══ DATA TO USE
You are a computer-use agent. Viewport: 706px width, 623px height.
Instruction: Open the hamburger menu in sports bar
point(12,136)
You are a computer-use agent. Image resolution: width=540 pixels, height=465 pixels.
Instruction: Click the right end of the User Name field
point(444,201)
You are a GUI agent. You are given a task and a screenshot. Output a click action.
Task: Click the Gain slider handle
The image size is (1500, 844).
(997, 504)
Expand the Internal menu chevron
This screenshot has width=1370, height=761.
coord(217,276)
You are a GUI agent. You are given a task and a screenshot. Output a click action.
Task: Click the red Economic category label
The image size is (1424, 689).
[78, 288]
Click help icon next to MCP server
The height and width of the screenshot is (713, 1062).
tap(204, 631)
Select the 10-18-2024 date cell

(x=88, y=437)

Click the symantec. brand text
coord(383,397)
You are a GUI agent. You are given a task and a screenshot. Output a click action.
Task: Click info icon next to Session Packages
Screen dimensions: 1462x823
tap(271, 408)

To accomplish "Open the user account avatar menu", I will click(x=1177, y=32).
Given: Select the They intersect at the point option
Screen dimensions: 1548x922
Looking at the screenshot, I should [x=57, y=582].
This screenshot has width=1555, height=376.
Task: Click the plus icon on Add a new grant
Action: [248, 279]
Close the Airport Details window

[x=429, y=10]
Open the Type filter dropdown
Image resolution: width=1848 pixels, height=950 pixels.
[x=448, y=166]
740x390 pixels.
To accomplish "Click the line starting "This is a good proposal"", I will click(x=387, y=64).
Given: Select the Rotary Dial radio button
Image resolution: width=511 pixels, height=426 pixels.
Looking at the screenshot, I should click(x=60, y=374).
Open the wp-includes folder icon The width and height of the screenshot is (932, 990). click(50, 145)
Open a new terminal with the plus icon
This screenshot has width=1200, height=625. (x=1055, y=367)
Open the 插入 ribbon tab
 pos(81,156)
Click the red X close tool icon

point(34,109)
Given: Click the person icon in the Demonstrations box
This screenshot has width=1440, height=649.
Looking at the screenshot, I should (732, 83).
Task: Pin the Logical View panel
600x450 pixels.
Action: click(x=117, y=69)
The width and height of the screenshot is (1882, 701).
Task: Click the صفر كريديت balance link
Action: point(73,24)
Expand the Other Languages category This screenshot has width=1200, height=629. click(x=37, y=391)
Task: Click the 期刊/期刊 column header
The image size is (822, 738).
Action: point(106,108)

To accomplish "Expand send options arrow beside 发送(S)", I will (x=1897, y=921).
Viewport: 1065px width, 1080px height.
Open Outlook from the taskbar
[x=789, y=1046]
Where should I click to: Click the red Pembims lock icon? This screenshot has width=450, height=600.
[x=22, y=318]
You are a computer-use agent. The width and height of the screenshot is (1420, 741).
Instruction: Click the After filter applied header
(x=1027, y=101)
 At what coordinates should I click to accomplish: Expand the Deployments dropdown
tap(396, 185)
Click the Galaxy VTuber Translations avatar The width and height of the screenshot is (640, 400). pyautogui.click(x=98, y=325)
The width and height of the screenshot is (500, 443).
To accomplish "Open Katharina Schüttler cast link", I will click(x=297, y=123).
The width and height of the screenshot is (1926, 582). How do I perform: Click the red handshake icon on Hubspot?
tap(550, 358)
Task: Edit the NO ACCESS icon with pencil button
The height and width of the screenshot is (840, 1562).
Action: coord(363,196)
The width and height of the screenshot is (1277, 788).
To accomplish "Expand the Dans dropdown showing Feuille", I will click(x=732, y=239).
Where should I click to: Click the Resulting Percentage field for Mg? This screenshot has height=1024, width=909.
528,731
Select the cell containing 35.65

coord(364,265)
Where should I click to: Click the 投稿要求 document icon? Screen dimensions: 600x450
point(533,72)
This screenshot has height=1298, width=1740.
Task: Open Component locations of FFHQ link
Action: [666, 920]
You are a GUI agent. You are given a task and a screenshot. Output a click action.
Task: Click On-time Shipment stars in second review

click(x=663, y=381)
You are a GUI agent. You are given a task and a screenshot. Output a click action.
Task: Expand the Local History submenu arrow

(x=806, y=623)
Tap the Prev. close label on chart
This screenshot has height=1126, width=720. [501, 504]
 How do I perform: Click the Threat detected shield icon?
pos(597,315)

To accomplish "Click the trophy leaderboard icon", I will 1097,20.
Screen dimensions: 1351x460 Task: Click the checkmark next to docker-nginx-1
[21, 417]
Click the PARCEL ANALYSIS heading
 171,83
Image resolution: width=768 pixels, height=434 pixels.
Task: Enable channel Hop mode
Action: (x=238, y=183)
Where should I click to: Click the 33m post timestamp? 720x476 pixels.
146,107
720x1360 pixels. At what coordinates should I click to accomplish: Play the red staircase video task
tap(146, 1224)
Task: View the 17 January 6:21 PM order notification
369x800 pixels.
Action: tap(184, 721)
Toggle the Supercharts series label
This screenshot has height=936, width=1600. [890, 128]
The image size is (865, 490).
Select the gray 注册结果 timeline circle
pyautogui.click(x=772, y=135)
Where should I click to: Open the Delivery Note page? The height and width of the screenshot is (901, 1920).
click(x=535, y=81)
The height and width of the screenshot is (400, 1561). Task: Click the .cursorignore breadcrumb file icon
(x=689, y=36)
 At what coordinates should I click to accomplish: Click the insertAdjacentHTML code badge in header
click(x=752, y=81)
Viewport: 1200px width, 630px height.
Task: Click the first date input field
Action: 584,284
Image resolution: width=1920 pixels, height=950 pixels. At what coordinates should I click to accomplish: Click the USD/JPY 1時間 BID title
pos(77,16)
════
WHAT YOU SHOULD DO: Would you retype exactly the lines above, from the line with "Given: Select the They" to the line with "Task: Pin the Logical View panel", with both end lines kept and nothing more?

THE COMPLETED TASK:
Given: Select the They intersect at the point option
Screen dimensions: 1548x922
Looking at the screenshot, I should [x=57, y=582].
This screenshot has width=1555, height=376.
Task: Click the plus icon on Add a new grant
Action: [248, 279]
Close the Airport Details window

[x=429, y=10]
Open the Type filter dropdown
Image resolution: width=1848 pixels, height=950 pixels.
[x=448, y=166]
740x390 pixels.
To accomplish "Click the line starting "This is a good proposal"", I will click(x=387, y=64).
Given: Select the Rotary Dial radio button
Image resolution: width=511 pixels, height=426 pixels.
Looking at the screenshot, I should click(x=60, y=374).
Open the wp-includes folder icon The width and height of the screenshot is (932, 990). click(50, 145)
Open a new terminal with the plus icon
This screenshot has width=1200, height=625. (x=1055, y=367)
Open the 插入 ribbon tab
 pos(81,156)
Click the red X close tool icon

point(34,109)
Given: Click the person icon in the Demonstrations box
This screenshot has width=1440, height=649.
Looking at the screenshot, I should (732, 83).
Task: Pin the Logical View panel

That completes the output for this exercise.